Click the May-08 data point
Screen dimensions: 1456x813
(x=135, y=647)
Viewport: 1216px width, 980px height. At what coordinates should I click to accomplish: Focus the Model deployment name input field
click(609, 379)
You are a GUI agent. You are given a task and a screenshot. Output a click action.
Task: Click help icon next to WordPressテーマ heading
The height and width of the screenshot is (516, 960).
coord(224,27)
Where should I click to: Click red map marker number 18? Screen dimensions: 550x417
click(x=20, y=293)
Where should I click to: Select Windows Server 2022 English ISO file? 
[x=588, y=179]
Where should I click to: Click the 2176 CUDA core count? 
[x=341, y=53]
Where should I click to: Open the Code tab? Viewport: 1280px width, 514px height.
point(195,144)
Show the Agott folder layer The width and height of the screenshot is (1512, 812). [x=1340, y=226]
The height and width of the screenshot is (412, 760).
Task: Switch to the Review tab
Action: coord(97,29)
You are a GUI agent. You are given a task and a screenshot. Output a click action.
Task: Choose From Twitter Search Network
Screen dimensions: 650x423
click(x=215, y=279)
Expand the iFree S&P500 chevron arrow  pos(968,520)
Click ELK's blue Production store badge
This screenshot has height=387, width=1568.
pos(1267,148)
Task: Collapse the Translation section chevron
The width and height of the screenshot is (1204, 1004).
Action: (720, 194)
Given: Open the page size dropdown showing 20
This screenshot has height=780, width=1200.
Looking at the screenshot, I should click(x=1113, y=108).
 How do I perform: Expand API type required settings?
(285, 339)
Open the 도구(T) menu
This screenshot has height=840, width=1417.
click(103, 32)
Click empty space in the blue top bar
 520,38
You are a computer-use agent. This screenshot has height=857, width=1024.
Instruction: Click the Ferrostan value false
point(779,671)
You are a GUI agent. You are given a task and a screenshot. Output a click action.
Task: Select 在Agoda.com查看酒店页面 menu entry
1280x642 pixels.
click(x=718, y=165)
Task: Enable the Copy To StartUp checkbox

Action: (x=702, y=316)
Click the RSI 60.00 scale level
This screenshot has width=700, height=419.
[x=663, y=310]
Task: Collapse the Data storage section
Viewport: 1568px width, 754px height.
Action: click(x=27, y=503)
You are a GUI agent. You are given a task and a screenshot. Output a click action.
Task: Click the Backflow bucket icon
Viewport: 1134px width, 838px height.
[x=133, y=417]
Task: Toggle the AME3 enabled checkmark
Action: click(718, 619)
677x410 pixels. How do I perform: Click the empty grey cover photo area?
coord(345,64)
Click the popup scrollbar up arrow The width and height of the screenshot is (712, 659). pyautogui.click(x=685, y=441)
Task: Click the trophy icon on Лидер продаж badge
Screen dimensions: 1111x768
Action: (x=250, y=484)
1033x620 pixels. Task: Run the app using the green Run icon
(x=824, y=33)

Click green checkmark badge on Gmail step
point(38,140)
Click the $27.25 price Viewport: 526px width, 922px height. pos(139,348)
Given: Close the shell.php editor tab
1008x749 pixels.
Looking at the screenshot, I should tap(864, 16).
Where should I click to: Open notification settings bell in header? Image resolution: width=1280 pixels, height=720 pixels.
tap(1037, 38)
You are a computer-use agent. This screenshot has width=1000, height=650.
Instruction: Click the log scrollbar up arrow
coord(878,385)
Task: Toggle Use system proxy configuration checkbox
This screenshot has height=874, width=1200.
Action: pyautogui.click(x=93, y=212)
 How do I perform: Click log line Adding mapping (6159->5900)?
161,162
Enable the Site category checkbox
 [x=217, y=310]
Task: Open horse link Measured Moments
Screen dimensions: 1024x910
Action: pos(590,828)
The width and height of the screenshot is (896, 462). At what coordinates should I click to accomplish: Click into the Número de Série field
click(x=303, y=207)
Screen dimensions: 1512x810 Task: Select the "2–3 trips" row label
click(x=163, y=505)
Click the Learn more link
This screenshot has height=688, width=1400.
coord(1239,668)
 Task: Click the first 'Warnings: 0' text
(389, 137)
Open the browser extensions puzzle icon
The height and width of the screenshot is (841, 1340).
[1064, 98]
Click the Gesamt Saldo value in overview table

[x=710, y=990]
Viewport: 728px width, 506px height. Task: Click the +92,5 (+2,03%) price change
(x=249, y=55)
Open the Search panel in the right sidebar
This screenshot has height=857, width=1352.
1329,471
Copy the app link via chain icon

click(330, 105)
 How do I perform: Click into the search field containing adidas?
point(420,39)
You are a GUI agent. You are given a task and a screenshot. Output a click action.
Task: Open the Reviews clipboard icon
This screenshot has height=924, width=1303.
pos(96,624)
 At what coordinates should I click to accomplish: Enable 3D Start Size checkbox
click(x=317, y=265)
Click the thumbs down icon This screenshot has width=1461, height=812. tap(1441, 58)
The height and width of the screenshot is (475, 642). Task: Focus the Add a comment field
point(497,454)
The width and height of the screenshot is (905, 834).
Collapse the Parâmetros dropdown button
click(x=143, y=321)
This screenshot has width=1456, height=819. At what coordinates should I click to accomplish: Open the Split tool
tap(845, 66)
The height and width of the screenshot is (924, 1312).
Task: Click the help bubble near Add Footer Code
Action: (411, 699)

◆ ◆ ◆ ◆ ◆

▶ [Task description]: Output each entry exactly as written, leaving none out.

▶ [Reply]:
Click the May-08 data point
Screen dimensions: 1456x813
(x=135, y=647)
Viewport: 1216px width, 980px height. At what coordinates should I click to accomplish: Focus the Model deployment name input field
click(609, 379)
You are a GUI agent. You are given a task and a screenshot. Output a click action.
Task: Click help icon next to WordPressテーマ heading
The height and width of the screenshot is (516, 960).
coord(224,27)
Where should I click to: Click red map marker number 18? Screen dimensions: 550x417
click(x=20, y=293)
Where should I click to: Select Windows Server 2022 English ISO file? 
[x=588, y=179]
Where should I click to: Click the 2176 CUDA core count? 
[x=341, y=53]
Where should I click to: Open the Code tab? Viewport: 1280px width, 514px height.
point(195,144)
Show the Agott folder layer The width and height of the screenshot is (1512, 812). [x=1340, y=226]
The height and width of the screenshot is (412, 760).
Task: Switch to the Review tab
Action: coord(97,29)
You are a GUI agent. You are given a task and a screenshot. Output a click action.
Task: Choose From Twitter Search Network
Screen dimensions: 650x423
click(x=215, y=279)
Expand the iFree S&P500 chevron arrow  pos(968,520)
Click ELK's blue Production store badge
This screenshot has height=387, width=1568.
pos(1267,148)
Task: Collapse the Translation section chevron
The width and height of the screenshot is (1204, 1004).
Action: (720, 194)
Given: Open the page size dropdown showing 20
This screenshot has height=780, width=1200.
Looking at the screenshot, I should click(x=1113, y=108).
 How do I perform: Expand API type required settings?
(285, 339)
Open the 도구(T) menu
This screenshot has height=840, width=1417.
click(103, 32)
Click empty space in the blue top bar
 520,38
You are a computer-use agent. This screenshot has height=857, width=1024.
Instruction: Click the Ferrostan value false
point(779,671)
You are a GUI agent. You are given a task and a screenshot. Output a click action.
Task: Select 在Agoda.com查看酒店页面 menu entry
1280x642 pixels.
click(x=718, y=165)
Task: Enable the Copy To StartUp checkbox

Action: (x=702, y=316)
Click the RSI 60.00 scale level
This screenshot has width=700, height=419.
[x=663, y=310]
Task: Collapse the Data storage section
Viewport: 1568px width, 754px height.
Action: click(x=27, y=503)
You are a GUI agent. You are given a task and a screenshot. Output a click action.
Task: Click the Backflow bucket icon
Viewport: 1134px width, 838px height.
[x=133, y=417]
Task: Toggle the AME3 enabled checkmark
Action: click(718, 619)
677x410 pixels. How do I perform: Click the empty grey cover photo area?
coord(345,64)
Click the popup scrollbar up arrow The width and height of the screenshot is (712, 659). pyautogui.click(x=685, y=441)
Task: Click the trophy icon on Лидер продаж badge
Screen dimensions: 1111x768
Action: (x=250, y=484)
1033x620 pixels. Task: Run the app using the green Run icon
(x=824, y=33)

Click green checkmark badge on Gmail step
point(38,140)
Click the $27.25 price Viewport: 526px width, 922px height. pos(139,348)
Given: Close the shell.php editor tab
1008x749 pixels.
Looking at the screenshot, I should tap(864, 16).
Where should I click to: Open notification settings bell in header? Image resolution: width=1280 pixels, height=720 pixels.
tap(1037, 38)
You are a computer-use agent. This screenshot has width=1000, height=650.
Instruction: Click the log scrollbar up arrow
coord(878,385)
Task: Toggle Use system proxy configuration checkbox
This screenshot has height=874, width=1200.
Action: pyautogui.click(x=93, y=212)
 How do I perform: Click log line Adding mapping (6159->5900)?
161,162
Enable the Site category checkbox
 [x=217, y=310]
Task: Open horse link Measured Moments
Screen dimensions: 1024x910
Action: pos(590,828)
The width and height of the screenshot is (896, 462). At what coordinates should I click to accomplish: Click into the Número de Série field
click(x=303, y=207)
Screen dimensions: 1512x810 Task: Select the "2–3 trips" row label
click(x=163, y=505)
Click the Learn more link
This screenshot has height=688, width=1400.
coord(1239,668)
 Task: Click the first 'Warnings: 0' text
(389, 137)
Open the browser extensions puzzle icon
The height and width of the screenshot is (841, 1340).
[1064, 98]
Click the Gesamt Saldo value in overview table

[x=710, y=990]
Viewport: 728px width, 506px height. Task: Click the +92,5 (+2,03%) price change
(x=249, y=55)
Open the Search panel in the right sidebar
This screenshot has height=857, width=1352.
1329,471
Copy the app link via chain icon

click(330, 105)
 How do I perform: Click into the search field containing adidas?
point(420,39)
You are a GUI agent. You are given a task and a screenshot. Output a click action.
Task: Open the Reviews clipboard icon
This screenshot has height=924, width=1303.
pos(96,624)
 At what coordinates should I click to accomplish: Enable 3D Start Size checkbox
click(x=317, y=265)
Click the thumbs down icon This screenshot has width=1461, height=812. tap(1441, 58)
The height and width of the screenshot is (475, 642). Task: Focus the Add a comment field
point(497,454)
The width and height of the screenshot is (905, 834).
Collapse the Parâmetros dropdown button
click(x=143, y=321)
This screenshot has width=1456, height=819. At what coordinates should I click to accomplish: Open the Split tool
tap(845, 66)
The height and width of the screenshot is (924, 1312).
Task: Click the help bubble near Add Footer Code
Action: (411, 699)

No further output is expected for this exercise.